C’était la voie la plus facile : plus on est instruit, plus on est familier avec l’histoire du monde, de l’Europe et donc avec le choix fondamental de la réconciliation et de la paix. Et de toutes manières, avec l’amélioration du niveau de vie, nous savions bien que ces étudiants avaient plus de facilités de voyager que leurs aînés. Il s’agissait de leur donner un objectif : qu’ils s’enrichissent des connaissances d’un autre pays et de la langue.
Le triptyque qui a guidé mon action était : la compétition qui stimule, la coopération qui renforce, la solidarité qui unit.
Réaliser un grand marché impliquait le démantèlement des frontières, des protectionnismes et un certain nombre de dérégulations. Les pays l’ont accepté parce que les dernières années avaient été difficiles, en raison du choc pétrolier et de la montée du chômage. Cette poussée du marché intérieur soutenu par les organisations patronales et aussi par les organisations syndicales a de nouveau créé dans l’Union européenne, au moins jusqu’en 1992, un climat d’euphorie, une croissance forte, la création de millions d’emplois. Mais c’était un déséquilibre porteur, qu’il fallait essayer de combler par la coopération et la solidarité. Cela s’est traduit par l’importance accordée au dialogue social et aux politiques de cohésion économique et sociale. C’est-à-dire l’aide aux régions en retard et aux régions en difficulté qui est quand même passée de 5 à 40 milliards d’euros. Cet équilibre à trouver entre les dimensions de compétition, de coopération et de solidarité reste, aujourd’hui encore, au cœur du problème de la construction européenne.
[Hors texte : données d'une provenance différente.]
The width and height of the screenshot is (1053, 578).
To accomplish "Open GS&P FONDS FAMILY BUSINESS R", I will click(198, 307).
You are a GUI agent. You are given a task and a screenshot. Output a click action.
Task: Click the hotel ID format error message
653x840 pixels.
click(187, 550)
Il y a donc les programmes pour les étudiants… Mais y a-t-il d’autres programmes d’échange ?
Oui. Les institutions européennes ont mis en place d’autres programmes moins massifs mais importants. Notamment le programme Comenius pour l’enseignement secondaire, Leonardo pour l’enseignement et la formation professionnelle et Grundtvig pour l’éducation des adultes. Et les chaires Jean-Monnet pour les professeurs.
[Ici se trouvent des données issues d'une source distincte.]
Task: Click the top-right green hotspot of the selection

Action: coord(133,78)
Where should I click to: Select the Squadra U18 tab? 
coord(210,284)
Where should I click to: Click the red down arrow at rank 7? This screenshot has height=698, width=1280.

Quel bilan faites-vous du programme Erasmus ? Aujourd’hui, êtes-vous satisfait ?
Je suis satisfait des résultats obtenus. Mais le succès rencontre ses limites si les ressources budgétaires ne suivent pas. Je crains qu’actuellement, nous n’arrivions pas à réaliser l’égalité d’accès entre les étudiants qui sortent de familles modestes et les autres. C’est à cette fin que j’ai proposé que l’on triple au niveau européen le montant alloué aux dépenses Erasmus. Ce n’est plus une question d’évolution quantitative mais une question qualitative d’égalité des chances. Le programme est passé d’un milliard à près de trois milliards d’euros mais à mon avis il en faudrait neuf.
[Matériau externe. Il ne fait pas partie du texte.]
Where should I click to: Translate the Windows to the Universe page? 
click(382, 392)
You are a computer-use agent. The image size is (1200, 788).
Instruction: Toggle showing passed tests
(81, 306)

Erasmus a été créé il y a vingt ans. Or, peu de commémorations ont été organisées en France…
A ma connaissance, il n’ y a eu aucune initiative d’importance en France, à part celle de Nord éclair. En revanche, j’ai été invité à célébrer le 20e anniversaire d’Erasmus à Lisbonne et à Bologne…
Au-delà de la question d’Erasmus, comment faire émerger une Europe qui soit plus proche de ses citoyens ?
Il faut parvenir à l’intériorisation par les citoyens du fait qu’ils appartiennent à une nation mais qu’en plus ils sont membres d’une Europe unie. Il faut les deux. Il n’a jamais été question dans mon esprit que les nations disparaissent. L’Europe, c’est un supplément de citoyenneté. Pas une citoyenneté de remplacement. Indépendamment des initiatives qui pourraient être prises, tout le problème réside, en bonne partie, dans la capacité des gouvernements et des Parlements nationaux à intéresser les citoyens de chaque pays à ce qui se passe en Europe.
Mais, bien entendu, il importe que l’Union Européenne retrouve son dynamisme en affichant une claire vision de l’avenir des Européens et en mettant en œuvre des projets concrets qui assurent l’autonomie de décision de l’Union et aident à la progression des dimensions économique et sociale. Mais c’est un autre débat … pour une autre interview.